BEGIN PASSAGE GIVEN

A NSW Government website

Benefits of on-farm weather stations on orchards in NSW

Key points

  • Local weather stations provide insights into the local climate data that can be used to accurately log spray records and minimize spray drift
  • Chill portions accumulation can be calculated more accurately
  • Rainfall data is an excellent tool growers can use to improve their irrigation efficiency and decision making

Atmos 41 weather station in orchard

Horticulture producers across NSW have decided to invest in their own on-farm weather stations. Commonly, producers are getting their current weather information from services such as the Bureau of meteorology and Elders Weather, however the nearest weather station to a particular property may be more than 30km away meaning that the data that producers are obtaining is not accurate for their property. The addition of these on-farm weather stations have enabled producers to access up to date and current climatic conditions relevant to them, allowing them to better manage their systems.

END PASSAGE GIVEN

REQUIRED TASKS |
1 - Do these statements agree with the weather station passage? Answer yes or no for each and quote the words that decide it. (a) A property's nearest weather station may be more than 30km away. (b) Rainfall data is described as being of little use for irrigation. (c) Producers commonly get weather information from the Bureau of Meteorology and Elders Weather.
2 - How might the weather station passage go on after its last sentence? Write a continuation.
The items that come next are separate from the weather station passage.

BEGIN DATA SUPPLIED

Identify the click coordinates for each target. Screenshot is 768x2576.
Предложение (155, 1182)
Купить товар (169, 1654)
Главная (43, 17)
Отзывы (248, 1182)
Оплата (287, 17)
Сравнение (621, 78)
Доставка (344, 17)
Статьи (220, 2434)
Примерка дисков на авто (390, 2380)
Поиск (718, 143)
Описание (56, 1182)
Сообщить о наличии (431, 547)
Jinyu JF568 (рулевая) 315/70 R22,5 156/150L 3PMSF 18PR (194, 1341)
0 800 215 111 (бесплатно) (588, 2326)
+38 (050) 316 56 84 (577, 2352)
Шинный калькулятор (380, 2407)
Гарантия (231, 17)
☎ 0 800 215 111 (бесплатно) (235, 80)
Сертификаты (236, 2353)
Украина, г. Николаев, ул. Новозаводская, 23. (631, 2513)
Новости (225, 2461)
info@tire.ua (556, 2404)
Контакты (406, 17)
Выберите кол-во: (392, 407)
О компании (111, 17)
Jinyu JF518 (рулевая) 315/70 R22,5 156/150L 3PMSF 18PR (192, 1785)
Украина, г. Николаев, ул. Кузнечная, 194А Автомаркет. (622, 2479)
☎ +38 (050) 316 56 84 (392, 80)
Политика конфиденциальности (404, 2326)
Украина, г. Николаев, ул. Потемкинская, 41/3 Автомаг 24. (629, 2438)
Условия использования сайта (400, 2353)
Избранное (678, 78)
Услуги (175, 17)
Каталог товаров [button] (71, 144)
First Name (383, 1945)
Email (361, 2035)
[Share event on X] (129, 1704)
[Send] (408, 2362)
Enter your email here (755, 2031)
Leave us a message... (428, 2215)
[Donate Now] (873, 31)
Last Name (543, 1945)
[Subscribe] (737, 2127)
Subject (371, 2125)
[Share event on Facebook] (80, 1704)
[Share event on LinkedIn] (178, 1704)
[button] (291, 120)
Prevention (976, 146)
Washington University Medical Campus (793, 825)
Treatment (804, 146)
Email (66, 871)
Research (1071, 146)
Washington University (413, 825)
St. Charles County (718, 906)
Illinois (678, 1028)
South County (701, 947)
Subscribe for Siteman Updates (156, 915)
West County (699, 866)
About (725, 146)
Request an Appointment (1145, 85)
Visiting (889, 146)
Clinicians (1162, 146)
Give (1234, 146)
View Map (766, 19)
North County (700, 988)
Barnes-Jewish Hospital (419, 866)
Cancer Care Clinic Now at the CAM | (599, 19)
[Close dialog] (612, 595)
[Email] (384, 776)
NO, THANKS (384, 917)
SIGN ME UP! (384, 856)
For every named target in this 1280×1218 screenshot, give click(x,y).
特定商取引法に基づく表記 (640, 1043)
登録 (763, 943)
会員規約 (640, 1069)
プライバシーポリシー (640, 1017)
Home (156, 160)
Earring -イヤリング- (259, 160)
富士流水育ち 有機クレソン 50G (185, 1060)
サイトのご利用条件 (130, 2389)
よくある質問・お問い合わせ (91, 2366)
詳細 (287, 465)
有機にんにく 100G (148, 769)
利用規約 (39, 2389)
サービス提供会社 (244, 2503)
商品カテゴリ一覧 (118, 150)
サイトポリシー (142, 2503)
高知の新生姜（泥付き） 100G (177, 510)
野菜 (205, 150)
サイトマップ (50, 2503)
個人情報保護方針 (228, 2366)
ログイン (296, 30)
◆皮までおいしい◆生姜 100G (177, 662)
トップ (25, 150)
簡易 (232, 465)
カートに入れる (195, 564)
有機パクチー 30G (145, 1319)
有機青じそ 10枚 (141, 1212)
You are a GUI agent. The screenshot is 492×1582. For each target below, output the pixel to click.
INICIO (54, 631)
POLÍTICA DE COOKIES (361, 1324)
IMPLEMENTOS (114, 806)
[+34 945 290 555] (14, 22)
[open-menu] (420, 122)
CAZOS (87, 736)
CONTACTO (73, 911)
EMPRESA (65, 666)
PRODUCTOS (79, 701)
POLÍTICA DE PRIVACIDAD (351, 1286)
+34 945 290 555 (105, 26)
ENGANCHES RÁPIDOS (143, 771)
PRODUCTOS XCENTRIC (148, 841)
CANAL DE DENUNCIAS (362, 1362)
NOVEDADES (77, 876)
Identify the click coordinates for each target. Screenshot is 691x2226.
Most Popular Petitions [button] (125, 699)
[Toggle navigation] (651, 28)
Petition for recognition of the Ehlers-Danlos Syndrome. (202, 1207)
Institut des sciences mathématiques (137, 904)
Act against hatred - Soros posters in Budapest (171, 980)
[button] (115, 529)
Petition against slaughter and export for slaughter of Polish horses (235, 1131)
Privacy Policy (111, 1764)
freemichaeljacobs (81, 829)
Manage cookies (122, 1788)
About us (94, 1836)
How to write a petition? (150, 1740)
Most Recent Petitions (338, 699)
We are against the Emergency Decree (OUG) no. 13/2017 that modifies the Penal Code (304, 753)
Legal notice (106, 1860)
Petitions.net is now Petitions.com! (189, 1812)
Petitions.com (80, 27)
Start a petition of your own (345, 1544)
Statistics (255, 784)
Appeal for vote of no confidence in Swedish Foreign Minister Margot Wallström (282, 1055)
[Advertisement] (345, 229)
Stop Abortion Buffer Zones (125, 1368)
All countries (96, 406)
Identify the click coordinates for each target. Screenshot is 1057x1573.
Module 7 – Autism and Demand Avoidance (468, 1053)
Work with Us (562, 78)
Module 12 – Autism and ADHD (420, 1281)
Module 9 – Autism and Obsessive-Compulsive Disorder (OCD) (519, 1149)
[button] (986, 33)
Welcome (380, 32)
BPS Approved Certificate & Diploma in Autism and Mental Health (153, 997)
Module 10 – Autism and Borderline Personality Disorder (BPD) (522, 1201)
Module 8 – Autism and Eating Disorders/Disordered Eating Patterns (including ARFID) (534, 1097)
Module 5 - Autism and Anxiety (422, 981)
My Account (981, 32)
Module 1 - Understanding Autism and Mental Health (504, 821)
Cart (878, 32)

END DATA SUPPLIED

RESULTS |
1 -
(a) Yes: "the nearest weather station to a particular property may be more than 30km away"
(b) No: "Rainfall data is an excellent tool growers can use to improve their irrigation efficiency and decision making"
(c) Yes: "services such as the Bureau of meteorology and Elders Weather"

2 -
Orchards across the growing regions have started to invest in weather stations that provide them with information relevant to their property, allowing them to make better, more informed management decisions.

Understanding the climate and the impacts it has on production is crucial for growers to be able to produce high quality yields. Deploying a weather station on farm allows for better understand of the different climatic thresholds experienced.

Weather stations range from very basic, measuring temperature and humidity, to complex research grade weather stations that measure up to 12 different data sets, and are often housed in an all-in-one sensor suite that operates on battery or solar power and can run on a range of different networks or satellites.

Weather stations can measure:

Weather stations can help with:

  • Solar radiation
  • Precipitation
  • Air temperature
  • Barometric (air) pressure
  • Vapor pressure
  • Relative humidity
  • Wind speed
  • Wind direction
  • Maximum wind gust
  • Lightning strikes
  • Lightning distance
  • Tilt
  • Irrigation scheduling
  • Degree Day models
    • Chilling hours
    • Growing Degree Hours
  • Freeze protection

Air temperature and relative humidity are key components in calculating vapor pressure deficit (VPD), or how dry the air is given temperature and humidity. In turn, VPD will determine the level of evapotranspiration (ET), which is water loss from plants and soil. For this reason, ET is an accurate means of determining irrigation needs.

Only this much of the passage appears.